Try it
Only the lines from the one containing "Where should I click to: Open the notifications" through the final line of the entries below are wanted, each copied exactly.

Data in this exercise
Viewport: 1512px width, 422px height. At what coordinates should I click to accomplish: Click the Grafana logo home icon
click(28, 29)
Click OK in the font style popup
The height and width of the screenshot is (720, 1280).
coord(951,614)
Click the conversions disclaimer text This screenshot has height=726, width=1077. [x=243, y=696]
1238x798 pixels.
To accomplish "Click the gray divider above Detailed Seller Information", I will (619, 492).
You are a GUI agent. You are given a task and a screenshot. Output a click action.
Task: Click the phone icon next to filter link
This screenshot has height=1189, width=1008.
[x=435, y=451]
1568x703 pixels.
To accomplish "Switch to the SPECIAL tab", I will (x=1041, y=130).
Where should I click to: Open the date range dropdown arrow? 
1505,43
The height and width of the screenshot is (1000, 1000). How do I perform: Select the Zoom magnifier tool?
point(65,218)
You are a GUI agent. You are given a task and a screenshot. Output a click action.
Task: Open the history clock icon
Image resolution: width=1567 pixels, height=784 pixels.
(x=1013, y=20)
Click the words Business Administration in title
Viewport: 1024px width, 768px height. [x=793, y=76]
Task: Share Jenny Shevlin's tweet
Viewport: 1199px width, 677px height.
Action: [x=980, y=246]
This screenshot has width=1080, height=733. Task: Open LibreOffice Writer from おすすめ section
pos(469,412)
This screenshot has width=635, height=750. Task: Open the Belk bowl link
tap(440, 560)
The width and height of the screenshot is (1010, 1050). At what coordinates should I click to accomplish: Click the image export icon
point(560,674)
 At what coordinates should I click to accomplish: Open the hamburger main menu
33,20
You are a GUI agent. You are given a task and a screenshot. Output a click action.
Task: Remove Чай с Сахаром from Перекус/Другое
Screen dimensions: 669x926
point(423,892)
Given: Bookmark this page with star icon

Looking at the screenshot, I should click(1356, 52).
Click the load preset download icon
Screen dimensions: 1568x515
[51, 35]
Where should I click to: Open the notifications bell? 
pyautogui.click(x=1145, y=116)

Output below
Where should I click to: Open the notifications bell? 
pyautogui.click(x=1145, y=116)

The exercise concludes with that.